Particolare importanza ebbero gli apologeti come propugnatori della libertà di coscienza ( il termine naturalmente non è da intendersi in senso moderno-liberale ).

Il senso più profondo della loro opera consisteva nell'esigenza di non dover fare ciò che il potere dello Stato richiedeva, bensì quello che esige la fede, donata attraverso la rivelazione.

b) Gli scritti degli apologeti costituiscono quasi le uniche fonti che ci informano sulla teologia cristiana, anzi sulla pietà cristiana del II, e in parte ancora del III secolo.

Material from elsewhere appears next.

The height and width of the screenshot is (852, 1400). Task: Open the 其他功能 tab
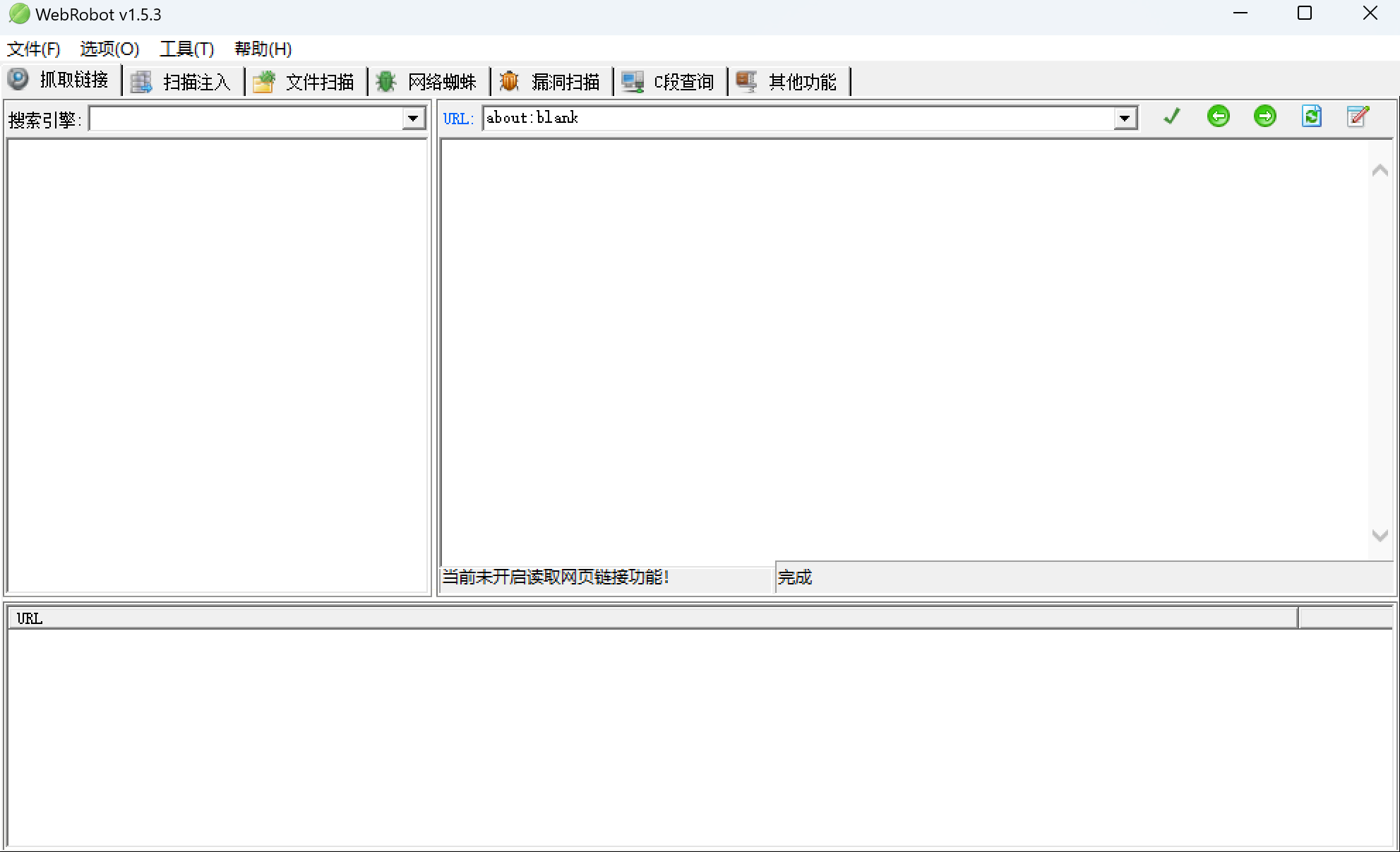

Di fronte a ciò si dimentica facilmente che in quelle opere letterarie ( e filosofiche nel senso accennato ) si riflette solo una minima parte del Cristianesimo d'allora.

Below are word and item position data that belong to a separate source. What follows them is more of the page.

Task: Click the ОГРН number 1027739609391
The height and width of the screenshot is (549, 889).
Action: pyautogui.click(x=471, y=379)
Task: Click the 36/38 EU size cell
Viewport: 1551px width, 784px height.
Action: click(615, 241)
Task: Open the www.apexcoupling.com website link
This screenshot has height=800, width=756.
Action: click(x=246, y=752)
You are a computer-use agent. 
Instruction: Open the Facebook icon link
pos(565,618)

Qui perciò la situazione, della quale parlammo già nell'introduzione, è particolarmente chiara.

Le comunità cristiane non erano neppure nel II secolo delle scuole filosofiche.

La loro vita era sottesa dalla fede e dalla preghiera.

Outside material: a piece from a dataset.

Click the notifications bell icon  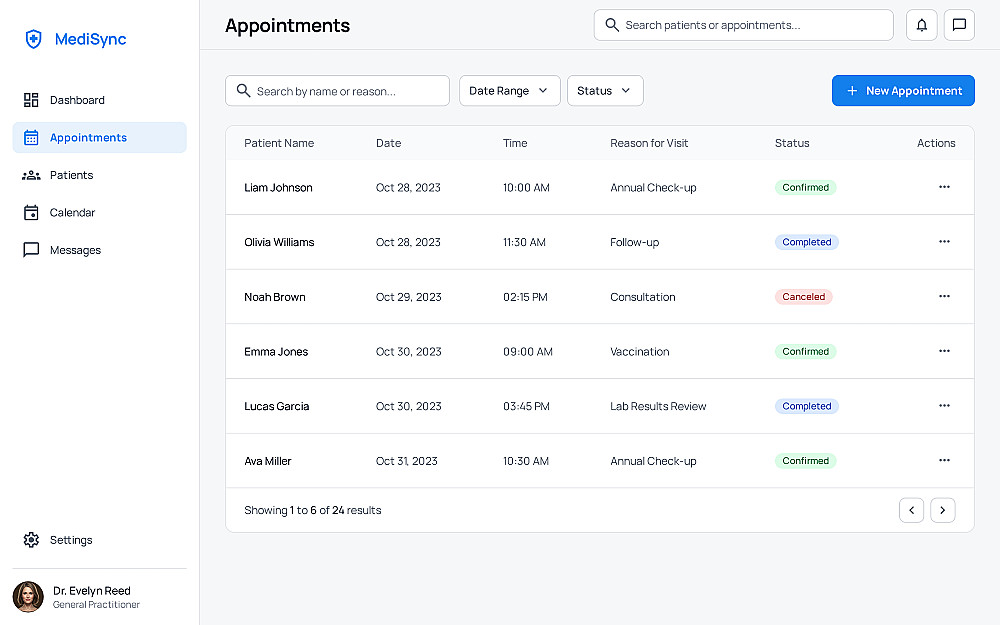click(921, 25)
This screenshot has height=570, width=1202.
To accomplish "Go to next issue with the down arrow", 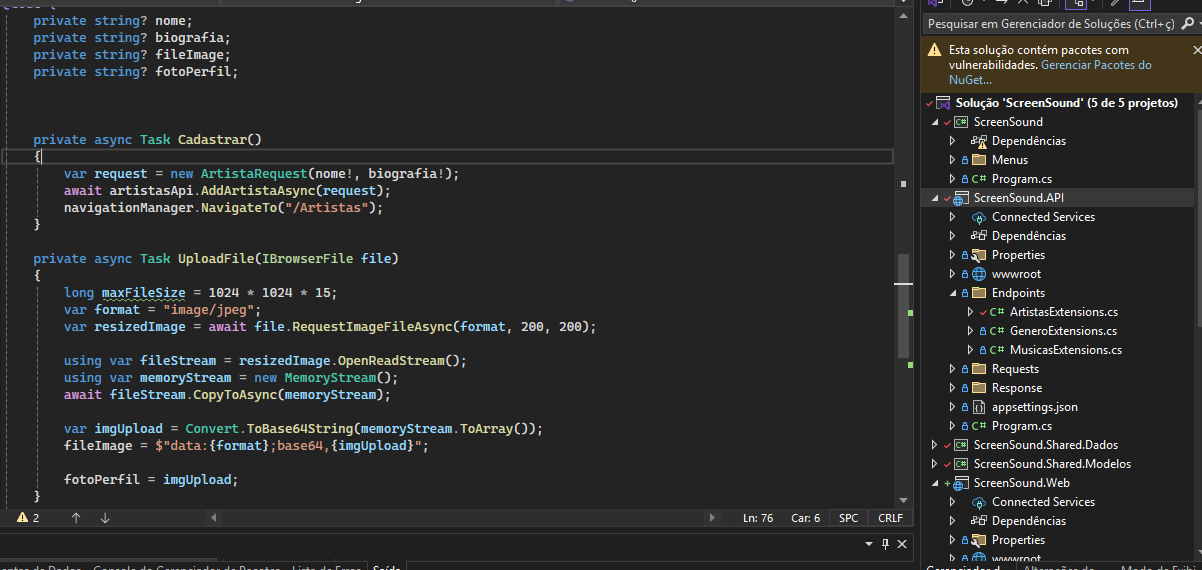I will coord(105,518).
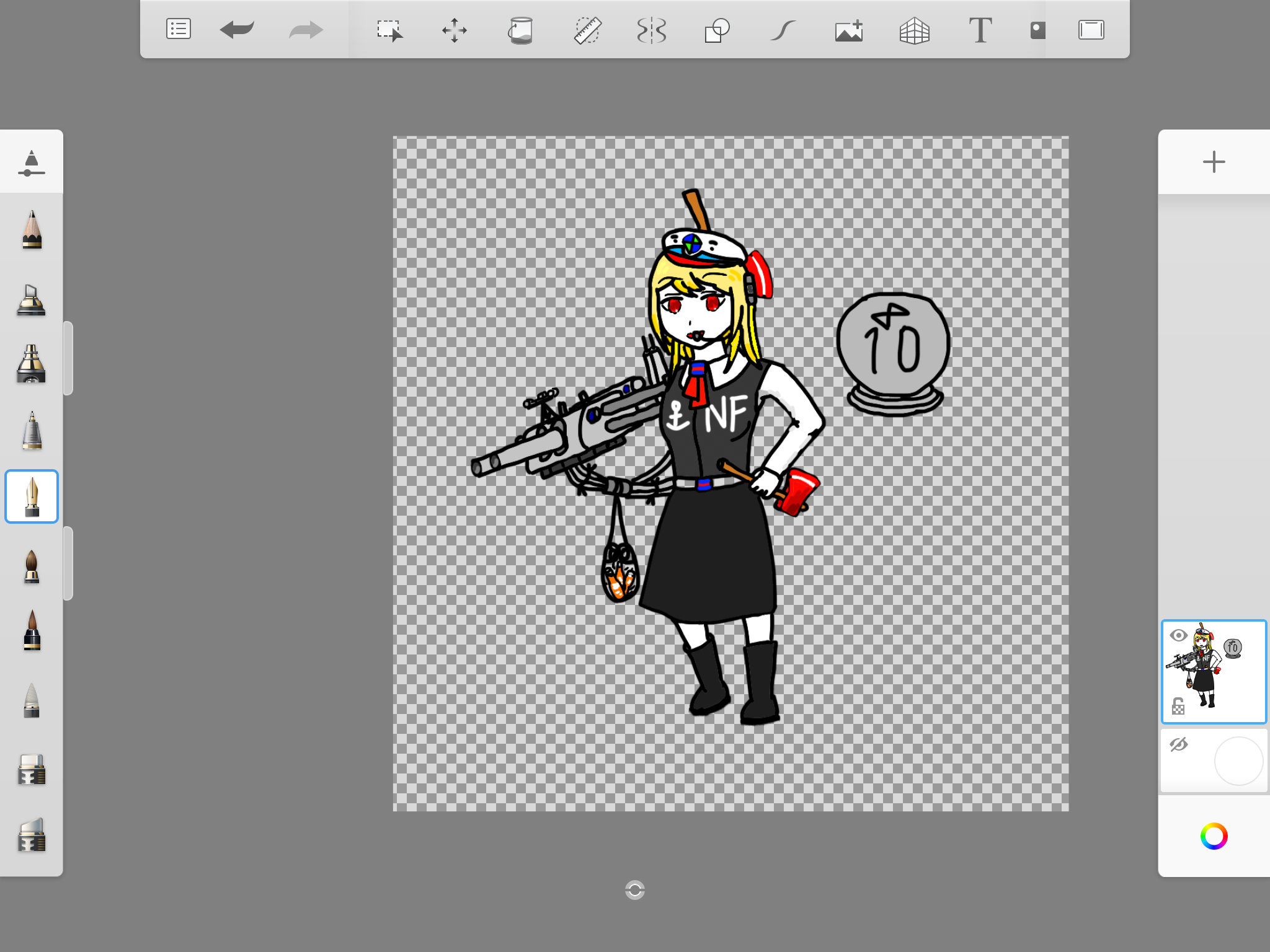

I martirologi ce lo lasciano chiaramente riconoscere.

In che modo però la fede cristiana fosse allora predicata in particolare alla massa degli umili ( che formavano la maggioranza dei neofiti ) e in che modo le sue grandi idee e dottrine trovassero una eco nelle loro teste e nei loro cuori, di tutto ciò noi sappiamo poco o nulla.

Naturalmente che un qualche radicamento si sia effettuato anche allora - e talvolta molto profondamente - nel Signore vivente e glorioso, lo possiamo dedurre non solo dal Nuovo Testamento, ma documentarlo anche storicamente mediante il fatto del martirio oppure basandoci su singole notizie pervenuteci.

Ciò è comprovato dalla diffusione della dottrina di Gesù Cristo, avvenuta più o meno linearmente e che penetrò in tutti gli strati della popolazione, in tutte le province dell'Impero romano.

Indice

43 Come maestro vagante si recò anche a Roma dove fra gli altri ebbe come scolaro il siriaco Taziano che scrisse un'apologià: « discorso ai greci » verso il 170 e fu combattuto dal filosofo cinico Crescenzio.
44 Vale a dire una esegesi che comprende e interpreta il testo come similitudine = allegoria.
45 Paolo tuttavia veniva letto anche allora: quando il proconsole Publio Vigellio Saturnino il 17-7-180 chiese a dodici cristiani di Scilli in Numidia che cosa avessero nelle loro librerie, essi risposero: « I libri e le lettere di Paolo, un uomo giusto ».
46 Esageratamente brusco invece è nel suo rifiuto dell'arte. A questo riguardo può considerarsi un predecessore di Bernardo di Chiaravalle e di Calvino.